Rows showing where targets appear:
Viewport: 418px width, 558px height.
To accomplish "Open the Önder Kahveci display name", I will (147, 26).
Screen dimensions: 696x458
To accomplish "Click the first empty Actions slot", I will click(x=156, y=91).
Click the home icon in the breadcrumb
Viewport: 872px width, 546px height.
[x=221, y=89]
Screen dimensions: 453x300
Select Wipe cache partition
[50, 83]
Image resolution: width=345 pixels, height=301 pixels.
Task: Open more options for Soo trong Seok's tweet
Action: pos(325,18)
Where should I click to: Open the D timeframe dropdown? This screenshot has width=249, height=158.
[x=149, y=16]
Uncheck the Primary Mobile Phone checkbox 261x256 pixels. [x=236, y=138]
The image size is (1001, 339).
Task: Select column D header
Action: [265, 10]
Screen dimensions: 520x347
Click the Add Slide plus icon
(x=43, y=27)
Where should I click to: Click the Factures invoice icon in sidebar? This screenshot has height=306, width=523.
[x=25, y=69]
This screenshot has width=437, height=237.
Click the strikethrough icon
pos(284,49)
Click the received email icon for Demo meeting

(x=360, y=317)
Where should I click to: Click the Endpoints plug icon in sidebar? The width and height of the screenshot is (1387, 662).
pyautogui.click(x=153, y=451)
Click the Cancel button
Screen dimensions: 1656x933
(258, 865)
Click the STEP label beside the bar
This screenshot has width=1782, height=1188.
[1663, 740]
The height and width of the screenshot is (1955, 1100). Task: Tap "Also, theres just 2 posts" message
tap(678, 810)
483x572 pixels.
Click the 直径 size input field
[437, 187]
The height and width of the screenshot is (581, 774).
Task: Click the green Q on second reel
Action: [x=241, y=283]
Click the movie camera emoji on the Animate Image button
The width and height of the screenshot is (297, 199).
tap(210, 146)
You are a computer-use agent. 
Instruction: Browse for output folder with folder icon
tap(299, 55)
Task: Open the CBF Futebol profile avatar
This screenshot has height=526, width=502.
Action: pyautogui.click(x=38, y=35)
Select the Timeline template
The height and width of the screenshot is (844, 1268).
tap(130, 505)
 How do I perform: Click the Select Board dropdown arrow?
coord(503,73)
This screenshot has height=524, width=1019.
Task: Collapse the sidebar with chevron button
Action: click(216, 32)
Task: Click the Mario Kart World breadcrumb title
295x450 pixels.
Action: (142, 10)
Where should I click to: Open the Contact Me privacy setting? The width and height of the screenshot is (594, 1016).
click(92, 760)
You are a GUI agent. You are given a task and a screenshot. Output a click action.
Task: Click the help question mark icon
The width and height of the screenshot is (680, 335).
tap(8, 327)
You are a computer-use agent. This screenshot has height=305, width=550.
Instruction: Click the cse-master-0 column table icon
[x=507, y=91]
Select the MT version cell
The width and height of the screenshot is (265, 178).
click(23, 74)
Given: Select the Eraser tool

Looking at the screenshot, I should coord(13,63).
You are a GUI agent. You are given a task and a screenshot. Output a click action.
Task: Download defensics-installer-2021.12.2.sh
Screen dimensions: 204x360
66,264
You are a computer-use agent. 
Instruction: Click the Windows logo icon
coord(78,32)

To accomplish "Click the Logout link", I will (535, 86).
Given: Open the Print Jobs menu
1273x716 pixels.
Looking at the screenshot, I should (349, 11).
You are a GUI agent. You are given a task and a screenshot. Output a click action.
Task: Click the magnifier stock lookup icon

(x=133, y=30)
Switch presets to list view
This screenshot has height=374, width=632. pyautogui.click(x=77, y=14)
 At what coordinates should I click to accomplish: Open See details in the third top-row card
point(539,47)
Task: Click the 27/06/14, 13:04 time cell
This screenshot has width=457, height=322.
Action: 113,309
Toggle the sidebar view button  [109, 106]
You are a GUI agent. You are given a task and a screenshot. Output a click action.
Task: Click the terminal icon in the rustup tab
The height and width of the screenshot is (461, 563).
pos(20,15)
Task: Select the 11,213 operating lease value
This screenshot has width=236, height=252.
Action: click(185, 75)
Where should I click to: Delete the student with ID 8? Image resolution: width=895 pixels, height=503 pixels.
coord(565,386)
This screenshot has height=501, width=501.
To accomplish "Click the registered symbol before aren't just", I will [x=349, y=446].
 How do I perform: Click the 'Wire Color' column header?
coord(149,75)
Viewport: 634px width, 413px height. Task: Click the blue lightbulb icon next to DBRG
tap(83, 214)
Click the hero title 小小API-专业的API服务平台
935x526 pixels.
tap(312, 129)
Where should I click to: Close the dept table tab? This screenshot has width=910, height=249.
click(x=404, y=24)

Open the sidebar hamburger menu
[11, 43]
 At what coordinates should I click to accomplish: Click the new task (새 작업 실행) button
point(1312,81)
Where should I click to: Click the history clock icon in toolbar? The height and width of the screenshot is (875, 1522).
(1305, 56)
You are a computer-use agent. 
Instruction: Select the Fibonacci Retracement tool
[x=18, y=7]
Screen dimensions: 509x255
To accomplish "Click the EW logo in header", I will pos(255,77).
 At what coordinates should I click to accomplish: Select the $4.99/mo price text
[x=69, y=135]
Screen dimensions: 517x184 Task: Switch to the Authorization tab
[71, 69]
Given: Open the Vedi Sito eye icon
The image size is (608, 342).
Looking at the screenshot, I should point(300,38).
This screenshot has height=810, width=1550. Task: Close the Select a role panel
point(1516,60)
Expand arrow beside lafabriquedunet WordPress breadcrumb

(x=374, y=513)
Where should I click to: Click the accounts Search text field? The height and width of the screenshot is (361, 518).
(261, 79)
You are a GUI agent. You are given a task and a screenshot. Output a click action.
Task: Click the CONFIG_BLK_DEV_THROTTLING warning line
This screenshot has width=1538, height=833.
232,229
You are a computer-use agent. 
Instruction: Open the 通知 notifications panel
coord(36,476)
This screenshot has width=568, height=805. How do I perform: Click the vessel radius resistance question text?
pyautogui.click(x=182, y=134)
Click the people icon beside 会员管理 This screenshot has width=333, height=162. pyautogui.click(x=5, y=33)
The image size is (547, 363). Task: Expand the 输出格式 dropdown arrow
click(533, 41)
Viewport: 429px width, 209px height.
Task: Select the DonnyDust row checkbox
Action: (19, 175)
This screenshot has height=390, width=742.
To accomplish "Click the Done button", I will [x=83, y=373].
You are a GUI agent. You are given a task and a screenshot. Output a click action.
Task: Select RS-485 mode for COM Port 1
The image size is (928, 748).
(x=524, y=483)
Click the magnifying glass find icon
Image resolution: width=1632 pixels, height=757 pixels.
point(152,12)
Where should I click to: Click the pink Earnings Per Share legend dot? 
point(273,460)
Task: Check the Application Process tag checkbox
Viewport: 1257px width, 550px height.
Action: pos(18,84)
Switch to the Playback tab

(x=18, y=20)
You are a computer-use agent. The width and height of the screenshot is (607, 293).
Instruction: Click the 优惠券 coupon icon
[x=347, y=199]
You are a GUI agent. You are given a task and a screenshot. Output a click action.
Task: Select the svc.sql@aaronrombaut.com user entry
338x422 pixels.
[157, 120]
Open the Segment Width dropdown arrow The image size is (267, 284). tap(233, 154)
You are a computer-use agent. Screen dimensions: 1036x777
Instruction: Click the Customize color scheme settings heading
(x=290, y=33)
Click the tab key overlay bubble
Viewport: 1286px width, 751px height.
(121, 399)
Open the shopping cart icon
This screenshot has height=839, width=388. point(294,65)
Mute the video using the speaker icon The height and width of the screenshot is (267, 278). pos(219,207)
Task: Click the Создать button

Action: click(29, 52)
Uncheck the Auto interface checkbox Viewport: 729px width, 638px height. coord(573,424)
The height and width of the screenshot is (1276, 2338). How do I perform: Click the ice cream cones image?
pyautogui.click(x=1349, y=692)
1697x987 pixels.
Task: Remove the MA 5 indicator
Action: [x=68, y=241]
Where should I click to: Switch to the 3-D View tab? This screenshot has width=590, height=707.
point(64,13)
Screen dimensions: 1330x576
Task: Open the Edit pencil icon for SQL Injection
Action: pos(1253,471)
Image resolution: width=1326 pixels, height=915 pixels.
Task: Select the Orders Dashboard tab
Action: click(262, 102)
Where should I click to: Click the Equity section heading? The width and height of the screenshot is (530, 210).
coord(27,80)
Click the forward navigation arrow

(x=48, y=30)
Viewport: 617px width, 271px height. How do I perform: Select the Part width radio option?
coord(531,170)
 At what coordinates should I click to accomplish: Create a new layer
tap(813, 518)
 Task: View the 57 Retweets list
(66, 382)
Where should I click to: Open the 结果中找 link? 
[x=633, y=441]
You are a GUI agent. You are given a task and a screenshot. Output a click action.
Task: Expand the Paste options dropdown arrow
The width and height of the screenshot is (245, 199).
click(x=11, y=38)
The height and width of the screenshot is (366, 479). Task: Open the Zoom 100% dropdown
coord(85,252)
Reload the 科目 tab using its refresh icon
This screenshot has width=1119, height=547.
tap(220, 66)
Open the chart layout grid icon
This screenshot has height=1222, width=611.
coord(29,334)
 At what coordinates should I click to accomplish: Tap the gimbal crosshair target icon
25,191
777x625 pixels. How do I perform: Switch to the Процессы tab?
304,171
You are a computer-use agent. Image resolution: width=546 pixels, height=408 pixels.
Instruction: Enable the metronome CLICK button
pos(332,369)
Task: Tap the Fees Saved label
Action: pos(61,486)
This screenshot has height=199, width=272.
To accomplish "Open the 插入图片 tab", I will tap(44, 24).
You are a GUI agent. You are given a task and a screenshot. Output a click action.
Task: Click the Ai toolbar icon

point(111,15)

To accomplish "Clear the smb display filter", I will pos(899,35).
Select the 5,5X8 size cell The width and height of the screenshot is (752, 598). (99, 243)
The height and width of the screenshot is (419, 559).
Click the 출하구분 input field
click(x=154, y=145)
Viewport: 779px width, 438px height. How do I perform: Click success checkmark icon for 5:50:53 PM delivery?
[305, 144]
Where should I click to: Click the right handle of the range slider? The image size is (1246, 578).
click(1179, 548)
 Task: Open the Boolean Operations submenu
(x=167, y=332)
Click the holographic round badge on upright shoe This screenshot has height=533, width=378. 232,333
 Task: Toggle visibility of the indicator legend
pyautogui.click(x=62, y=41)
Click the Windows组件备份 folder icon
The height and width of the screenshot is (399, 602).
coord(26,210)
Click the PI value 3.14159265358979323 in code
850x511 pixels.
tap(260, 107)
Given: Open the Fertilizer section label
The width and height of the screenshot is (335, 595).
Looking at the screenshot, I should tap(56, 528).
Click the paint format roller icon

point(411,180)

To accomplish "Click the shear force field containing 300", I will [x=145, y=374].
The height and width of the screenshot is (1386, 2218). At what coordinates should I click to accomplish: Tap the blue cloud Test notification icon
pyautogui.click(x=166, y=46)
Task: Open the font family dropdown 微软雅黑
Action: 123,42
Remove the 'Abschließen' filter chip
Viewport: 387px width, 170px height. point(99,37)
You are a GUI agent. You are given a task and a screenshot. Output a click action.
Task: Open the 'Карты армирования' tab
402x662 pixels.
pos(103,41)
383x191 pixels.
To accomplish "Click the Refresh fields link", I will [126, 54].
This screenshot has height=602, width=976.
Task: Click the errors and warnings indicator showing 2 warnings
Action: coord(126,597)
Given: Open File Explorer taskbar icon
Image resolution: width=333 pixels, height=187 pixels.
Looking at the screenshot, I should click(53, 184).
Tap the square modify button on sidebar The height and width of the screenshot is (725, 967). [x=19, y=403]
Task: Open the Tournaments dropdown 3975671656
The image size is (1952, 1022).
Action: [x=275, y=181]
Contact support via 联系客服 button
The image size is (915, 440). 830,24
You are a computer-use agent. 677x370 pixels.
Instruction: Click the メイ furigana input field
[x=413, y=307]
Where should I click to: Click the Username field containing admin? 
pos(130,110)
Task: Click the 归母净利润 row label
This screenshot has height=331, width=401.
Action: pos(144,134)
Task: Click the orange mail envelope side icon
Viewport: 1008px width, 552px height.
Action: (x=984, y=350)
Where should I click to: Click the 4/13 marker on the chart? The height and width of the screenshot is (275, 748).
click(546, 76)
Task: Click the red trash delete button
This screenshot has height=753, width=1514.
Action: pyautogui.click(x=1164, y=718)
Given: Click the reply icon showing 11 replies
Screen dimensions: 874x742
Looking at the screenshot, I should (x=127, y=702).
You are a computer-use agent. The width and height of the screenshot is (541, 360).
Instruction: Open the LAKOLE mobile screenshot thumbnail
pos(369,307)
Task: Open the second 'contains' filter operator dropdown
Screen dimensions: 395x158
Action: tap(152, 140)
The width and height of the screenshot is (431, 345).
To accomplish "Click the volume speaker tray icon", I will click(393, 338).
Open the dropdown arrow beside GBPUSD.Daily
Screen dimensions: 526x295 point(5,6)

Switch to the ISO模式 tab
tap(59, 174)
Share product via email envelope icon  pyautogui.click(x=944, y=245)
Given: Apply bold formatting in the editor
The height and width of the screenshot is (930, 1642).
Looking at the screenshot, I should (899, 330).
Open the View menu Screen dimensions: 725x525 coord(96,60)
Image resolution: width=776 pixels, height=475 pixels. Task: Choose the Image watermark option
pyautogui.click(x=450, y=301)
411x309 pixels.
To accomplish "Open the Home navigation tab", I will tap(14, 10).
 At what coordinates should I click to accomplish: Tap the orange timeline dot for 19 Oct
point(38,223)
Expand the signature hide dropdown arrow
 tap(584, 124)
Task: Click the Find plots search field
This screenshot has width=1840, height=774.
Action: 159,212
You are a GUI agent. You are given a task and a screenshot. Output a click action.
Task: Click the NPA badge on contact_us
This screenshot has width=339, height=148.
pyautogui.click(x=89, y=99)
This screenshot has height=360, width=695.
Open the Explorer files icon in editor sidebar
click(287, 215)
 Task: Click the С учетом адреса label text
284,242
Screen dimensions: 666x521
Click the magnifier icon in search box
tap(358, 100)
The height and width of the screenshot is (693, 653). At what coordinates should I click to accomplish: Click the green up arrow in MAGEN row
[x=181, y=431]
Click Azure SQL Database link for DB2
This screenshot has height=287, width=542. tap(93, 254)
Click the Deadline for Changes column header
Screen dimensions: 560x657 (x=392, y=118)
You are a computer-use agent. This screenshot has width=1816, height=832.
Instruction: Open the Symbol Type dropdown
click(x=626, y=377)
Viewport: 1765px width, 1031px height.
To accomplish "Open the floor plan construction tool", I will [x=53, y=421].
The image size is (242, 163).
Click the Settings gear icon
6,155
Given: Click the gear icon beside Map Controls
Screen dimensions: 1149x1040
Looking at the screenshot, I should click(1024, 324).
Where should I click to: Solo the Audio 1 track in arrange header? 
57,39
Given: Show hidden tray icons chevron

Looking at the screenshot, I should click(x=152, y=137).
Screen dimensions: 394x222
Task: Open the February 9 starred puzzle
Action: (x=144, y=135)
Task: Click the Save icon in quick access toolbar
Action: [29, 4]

* SHORT PROBLEM
Write out the rows again, unchanged, starting at the line that contains "Where should I click to: Click the Equity" and ending at the line that contains "coord(85,252)".

* COMPLETED TASK
Where should I click to: Click the Equity section heading? The width and height of the screenshot is (530, 210).
coord(27,80)
Click the forward navigation arrow

(x=48, y=30)
Viewport: 617px width, 271px height. How do I perform: Select the Part width radio option?
coord(531,170)
 At what coordinates should I click to accomplish: Create a new layer
tap(813, 518)
 Task: View the 57 Retweets list
(66, 382)
Where should I click to: Open the 结果中找 link? 
[x=633, y=441]
You are a GUI agent. You are given a task and a screenshot. Output a click action.
Task: Expand the Paste options dropdown arrow
The width and height of the screenshot is (245, 199).
click(x=11, y=38)
The height and width of the screenshot is (366, 479). Task: Open the Zoom 100% dropdown
coord(85,252)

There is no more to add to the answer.